Many of you who have never experienced overt or subtle acts of racism or gender disregard will think very lightly of what I describe above. But here is why this example should not be diminished. Watching the police officer lodge his knee into George Floyd’s neck, in broad daylight, with an audience filming, had me thinking, on just how invisible our lives can be to some.
The knee is lodged in so many ways into black people and people of colour. Reverend Al Sharpton’s analogy of “get your knee off our necks” resonates at so many levels.
The blatant disregard of that one black life is symbolic of deep-rooted injustices, prejudices, and plain racism that filters to many more sectors of our lives in this globalised world. We go to plenty of NGO and UN meetings and conferences where inclusion and equality are buzzwords. On a social level, we mingle at restaurants, offices, gyms, meetings, airports, where the barriers are sometimes genuinely or superficially broken down.
However, that systematic and institutionalised prejudice, the entitlement to undermine and disregard others because of their skin colour, and make them invisible, is not stuck just in Minneapolis.
And this is why you should care about that daylight lynching of George Floyd – because you may just be complacent about how you, unconsciously, or perhaps even consciously, perpetuate some form of modern-day lynching in your space.
“You alone can start to make a difference in your space, by not pretending the world is not in crisis, and speaking up when you see wrong.”
Grief and outrage do not even begin to describe the emotions I have experienced watching the news.
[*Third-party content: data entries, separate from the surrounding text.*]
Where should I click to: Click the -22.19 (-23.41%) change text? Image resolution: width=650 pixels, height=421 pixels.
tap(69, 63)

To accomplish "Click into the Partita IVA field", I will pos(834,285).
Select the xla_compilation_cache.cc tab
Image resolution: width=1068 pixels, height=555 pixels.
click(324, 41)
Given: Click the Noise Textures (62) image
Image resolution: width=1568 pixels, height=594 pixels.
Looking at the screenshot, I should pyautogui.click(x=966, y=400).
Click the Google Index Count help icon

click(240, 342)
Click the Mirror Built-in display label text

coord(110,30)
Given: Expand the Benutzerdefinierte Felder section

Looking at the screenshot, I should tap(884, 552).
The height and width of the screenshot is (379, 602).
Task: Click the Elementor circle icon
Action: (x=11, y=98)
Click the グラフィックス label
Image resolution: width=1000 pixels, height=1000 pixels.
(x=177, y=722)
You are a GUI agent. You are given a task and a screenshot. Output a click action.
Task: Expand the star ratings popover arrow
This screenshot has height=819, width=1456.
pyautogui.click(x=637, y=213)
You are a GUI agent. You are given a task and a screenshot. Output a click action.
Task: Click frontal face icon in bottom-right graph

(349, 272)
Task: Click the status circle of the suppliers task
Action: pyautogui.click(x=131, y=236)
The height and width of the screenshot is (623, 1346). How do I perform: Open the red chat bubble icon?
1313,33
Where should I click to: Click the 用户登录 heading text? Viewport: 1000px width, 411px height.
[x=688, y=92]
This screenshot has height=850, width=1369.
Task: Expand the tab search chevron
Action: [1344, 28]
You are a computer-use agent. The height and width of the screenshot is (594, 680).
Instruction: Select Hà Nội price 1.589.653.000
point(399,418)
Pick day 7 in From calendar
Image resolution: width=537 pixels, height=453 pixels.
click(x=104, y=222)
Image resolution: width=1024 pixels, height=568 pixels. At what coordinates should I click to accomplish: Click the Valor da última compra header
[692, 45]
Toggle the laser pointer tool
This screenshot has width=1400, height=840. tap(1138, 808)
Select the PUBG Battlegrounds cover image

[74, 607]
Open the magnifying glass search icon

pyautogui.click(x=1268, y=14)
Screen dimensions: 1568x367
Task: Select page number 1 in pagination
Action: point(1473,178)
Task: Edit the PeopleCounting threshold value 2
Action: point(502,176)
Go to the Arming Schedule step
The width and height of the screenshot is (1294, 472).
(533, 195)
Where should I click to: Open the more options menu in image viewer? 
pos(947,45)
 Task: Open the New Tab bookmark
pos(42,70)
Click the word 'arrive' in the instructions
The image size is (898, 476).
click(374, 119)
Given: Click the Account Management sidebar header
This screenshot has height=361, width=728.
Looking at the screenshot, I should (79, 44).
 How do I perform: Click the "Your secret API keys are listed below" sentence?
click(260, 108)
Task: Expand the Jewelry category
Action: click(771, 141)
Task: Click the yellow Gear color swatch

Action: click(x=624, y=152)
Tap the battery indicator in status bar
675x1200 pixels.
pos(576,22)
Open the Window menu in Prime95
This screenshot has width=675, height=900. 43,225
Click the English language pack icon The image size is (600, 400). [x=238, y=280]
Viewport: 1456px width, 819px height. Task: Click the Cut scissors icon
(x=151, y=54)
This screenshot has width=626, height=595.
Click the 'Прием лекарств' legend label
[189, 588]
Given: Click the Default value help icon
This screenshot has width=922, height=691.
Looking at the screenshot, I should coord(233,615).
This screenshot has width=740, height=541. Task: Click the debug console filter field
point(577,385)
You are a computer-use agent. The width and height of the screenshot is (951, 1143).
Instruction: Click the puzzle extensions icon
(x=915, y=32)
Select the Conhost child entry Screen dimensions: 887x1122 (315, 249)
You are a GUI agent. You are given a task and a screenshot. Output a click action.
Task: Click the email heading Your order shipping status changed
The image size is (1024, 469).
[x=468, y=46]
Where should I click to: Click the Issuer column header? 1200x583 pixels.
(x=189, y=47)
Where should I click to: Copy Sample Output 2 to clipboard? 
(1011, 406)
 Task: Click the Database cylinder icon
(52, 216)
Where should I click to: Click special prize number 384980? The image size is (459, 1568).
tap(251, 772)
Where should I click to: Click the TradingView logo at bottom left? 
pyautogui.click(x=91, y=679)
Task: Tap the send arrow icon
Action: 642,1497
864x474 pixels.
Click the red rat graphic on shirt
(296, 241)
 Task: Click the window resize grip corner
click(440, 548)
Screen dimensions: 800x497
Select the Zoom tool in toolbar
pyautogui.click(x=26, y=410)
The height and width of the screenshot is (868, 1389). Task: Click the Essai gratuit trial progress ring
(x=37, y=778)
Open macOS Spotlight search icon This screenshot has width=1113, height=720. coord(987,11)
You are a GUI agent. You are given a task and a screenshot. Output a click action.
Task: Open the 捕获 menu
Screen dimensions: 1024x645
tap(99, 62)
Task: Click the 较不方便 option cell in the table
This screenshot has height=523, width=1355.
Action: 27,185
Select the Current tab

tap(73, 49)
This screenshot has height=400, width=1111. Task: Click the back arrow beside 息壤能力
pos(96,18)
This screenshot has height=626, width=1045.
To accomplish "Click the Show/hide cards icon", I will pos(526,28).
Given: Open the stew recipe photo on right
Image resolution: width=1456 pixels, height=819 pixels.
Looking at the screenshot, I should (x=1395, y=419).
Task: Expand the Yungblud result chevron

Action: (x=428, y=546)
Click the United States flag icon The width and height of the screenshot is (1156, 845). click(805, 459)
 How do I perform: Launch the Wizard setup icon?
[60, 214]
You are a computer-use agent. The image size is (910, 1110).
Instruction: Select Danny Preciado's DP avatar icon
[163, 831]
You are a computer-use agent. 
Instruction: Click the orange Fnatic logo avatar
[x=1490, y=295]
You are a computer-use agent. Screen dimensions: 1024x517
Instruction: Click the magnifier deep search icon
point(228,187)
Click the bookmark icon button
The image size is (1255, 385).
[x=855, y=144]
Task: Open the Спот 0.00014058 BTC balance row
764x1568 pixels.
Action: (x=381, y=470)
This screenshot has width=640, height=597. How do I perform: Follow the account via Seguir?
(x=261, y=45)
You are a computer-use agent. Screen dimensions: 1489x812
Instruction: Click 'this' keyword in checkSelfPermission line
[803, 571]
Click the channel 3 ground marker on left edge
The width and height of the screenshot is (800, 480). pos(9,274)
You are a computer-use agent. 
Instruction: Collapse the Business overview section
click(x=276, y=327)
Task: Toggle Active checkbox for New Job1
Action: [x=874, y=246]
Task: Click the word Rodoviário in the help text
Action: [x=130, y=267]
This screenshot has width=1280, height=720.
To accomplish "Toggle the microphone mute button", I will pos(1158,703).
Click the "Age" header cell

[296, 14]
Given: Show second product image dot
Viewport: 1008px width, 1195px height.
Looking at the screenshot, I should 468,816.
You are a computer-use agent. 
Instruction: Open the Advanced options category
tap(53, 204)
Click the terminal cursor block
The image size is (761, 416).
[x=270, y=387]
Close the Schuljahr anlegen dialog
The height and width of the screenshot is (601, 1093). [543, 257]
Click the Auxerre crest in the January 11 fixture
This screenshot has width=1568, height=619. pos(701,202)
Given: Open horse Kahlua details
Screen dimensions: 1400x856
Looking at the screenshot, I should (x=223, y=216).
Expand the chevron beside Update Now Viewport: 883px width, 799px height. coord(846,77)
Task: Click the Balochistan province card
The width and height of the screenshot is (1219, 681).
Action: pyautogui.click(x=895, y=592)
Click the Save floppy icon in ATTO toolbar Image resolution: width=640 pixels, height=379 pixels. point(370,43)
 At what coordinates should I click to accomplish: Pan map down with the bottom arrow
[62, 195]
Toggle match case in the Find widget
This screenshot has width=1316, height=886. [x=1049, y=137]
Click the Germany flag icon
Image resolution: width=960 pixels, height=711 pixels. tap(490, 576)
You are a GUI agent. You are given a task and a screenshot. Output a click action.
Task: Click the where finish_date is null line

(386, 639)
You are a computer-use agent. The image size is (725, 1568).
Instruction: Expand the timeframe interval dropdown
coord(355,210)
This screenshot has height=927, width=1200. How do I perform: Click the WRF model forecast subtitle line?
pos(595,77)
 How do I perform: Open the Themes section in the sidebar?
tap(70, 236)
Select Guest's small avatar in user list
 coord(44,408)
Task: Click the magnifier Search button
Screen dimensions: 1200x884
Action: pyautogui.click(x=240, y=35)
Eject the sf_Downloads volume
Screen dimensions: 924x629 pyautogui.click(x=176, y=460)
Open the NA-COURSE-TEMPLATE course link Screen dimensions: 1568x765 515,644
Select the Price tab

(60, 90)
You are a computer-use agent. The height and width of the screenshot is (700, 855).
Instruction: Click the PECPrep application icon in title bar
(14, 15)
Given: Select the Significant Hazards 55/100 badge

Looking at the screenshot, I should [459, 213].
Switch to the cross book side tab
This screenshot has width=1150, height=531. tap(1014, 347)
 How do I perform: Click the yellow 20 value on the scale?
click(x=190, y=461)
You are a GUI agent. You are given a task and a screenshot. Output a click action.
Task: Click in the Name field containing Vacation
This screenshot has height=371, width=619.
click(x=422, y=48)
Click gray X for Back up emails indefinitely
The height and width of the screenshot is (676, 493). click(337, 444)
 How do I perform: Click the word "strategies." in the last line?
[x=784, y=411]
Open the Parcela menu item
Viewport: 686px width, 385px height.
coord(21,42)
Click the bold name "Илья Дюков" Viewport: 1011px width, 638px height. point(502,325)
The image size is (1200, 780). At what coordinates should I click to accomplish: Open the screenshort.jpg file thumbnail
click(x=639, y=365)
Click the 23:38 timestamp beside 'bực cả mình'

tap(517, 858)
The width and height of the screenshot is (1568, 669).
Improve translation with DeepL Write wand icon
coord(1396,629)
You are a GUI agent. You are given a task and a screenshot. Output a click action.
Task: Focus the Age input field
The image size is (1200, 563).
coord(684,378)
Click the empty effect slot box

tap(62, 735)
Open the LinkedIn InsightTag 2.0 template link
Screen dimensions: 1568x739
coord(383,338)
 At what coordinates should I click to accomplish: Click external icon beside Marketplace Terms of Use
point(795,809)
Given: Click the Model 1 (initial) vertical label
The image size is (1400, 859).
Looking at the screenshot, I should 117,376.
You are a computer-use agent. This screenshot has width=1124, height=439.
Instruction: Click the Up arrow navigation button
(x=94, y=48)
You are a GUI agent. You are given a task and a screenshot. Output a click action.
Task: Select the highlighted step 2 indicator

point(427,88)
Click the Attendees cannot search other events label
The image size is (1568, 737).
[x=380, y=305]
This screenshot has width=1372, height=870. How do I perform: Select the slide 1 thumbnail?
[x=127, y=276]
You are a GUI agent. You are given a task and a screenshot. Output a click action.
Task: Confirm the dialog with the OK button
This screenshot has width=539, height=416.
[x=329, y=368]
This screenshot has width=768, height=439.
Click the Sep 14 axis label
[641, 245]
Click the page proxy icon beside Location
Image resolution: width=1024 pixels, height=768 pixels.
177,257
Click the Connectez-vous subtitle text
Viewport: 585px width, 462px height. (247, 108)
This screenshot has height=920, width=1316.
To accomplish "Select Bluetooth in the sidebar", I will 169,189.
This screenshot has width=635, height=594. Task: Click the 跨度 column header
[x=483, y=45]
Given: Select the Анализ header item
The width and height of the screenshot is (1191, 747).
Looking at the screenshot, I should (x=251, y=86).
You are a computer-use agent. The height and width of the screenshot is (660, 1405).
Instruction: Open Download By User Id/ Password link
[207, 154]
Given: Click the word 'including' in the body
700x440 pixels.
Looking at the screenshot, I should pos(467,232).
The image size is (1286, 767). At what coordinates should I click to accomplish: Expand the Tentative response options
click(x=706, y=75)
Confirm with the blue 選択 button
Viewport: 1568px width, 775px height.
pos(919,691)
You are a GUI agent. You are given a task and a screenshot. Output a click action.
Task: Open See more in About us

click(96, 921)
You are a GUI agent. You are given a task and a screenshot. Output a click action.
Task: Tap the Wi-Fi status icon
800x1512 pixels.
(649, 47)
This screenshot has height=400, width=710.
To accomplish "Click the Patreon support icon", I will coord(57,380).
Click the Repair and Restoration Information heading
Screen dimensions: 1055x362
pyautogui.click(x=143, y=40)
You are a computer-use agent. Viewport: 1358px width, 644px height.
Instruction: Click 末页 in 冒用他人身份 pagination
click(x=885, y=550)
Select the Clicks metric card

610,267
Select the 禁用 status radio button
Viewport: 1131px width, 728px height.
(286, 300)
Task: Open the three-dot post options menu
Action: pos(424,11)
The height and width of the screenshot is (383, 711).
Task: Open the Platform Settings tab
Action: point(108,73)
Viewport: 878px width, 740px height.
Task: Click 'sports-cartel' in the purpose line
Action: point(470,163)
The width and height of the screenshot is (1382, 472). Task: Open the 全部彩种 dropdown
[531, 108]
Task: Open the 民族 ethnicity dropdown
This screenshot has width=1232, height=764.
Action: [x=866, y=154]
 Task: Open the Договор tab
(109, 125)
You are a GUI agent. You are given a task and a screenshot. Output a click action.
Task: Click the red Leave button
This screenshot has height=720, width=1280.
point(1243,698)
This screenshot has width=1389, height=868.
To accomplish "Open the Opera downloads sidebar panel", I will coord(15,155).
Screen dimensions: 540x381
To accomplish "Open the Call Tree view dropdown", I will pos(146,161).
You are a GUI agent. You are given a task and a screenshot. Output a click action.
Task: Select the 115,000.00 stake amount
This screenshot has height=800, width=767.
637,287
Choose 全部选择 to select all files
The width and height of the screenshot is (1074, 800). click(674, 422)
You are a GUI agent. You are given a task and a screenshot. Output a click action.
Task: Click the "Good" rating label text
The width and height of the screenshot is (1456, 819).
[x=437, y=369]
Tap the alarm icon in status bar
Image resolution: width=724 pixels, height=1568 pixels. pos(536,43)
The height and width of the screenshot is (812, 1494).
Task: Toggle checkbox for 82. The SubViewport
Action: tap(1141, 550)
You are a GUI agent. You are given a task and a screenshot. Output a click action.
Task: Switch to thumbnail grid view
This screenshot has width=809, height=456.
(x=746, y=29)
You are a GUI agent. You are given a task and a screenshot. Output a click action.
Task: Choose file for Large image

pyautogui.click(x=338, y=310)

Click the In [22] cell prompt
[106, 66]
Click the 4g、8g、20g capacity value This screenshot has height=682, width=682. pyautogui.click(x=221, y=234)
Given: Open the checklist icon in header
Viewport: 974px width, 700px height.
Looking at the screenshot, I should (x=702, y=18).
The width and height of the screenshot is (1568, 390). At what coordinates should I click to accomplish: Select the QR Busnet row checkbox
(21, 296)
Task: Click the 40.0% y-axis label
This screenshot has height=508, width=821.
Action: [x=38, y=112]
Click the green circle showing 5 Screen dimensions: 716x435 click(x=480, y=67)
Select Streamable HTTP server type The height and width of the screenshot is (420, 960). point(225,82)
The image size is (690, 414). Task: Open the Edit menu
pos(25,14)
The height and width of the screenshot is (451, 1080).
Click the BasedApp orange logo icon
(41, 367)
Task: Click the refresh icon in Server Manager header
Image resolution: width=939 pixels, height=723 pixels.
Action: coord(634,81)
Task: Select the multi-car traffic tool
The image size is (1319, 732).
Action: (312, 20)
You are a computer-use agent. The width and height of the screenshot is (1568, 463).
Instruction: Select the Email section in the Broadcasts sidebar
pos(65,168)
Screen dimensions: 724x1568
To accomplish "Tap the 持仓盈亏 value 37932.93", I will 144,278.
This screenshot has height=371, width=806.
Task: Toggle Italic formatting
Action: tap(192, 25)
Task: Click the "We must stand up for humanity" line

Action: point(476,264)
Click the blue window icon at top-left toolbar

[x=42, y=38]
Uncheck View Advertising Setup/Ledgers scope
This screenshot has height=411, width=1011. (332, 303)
That “lodging of the knee” unravelled so much for any black person, or person of colour who has ever been slighted in meetings, been told they need to get a native British or American intern to read over their document; ever watched a team slowly get decimated to undermine you; or been passed over for promotions; ever got strategically written out of your job when it’s changed to perfectly fit that intern; found yourself stuck at the same level after 10 years of loyalty and hard work...
Maybe you have simply watched how management systematically empowers certain groups by giving them opportunities that place them at an advantage over you, the black woman or man, or you, the person of colour.
Or perhaps you are privileged to silently watch these things I describe, and may have in fact benefitted from these systems and probably find this conversation uncomfortable and noisy.
You alone can start to make a difference in your space, by not pretending the world is not in crisis, and speaking up when you see wrong.
As for me, I don’t doubt that you see me! And while I am at the table, I will continue to ensure that my voice continues to represent the voices of the poor and most vulnerable people that we are seeing, and yet continue to “leave behind”.
Mwape, writing in a personal capacity, is Humanitarian Diplomacy Coordinator for Partners for Resilience and the Netherlands Red Cross Society.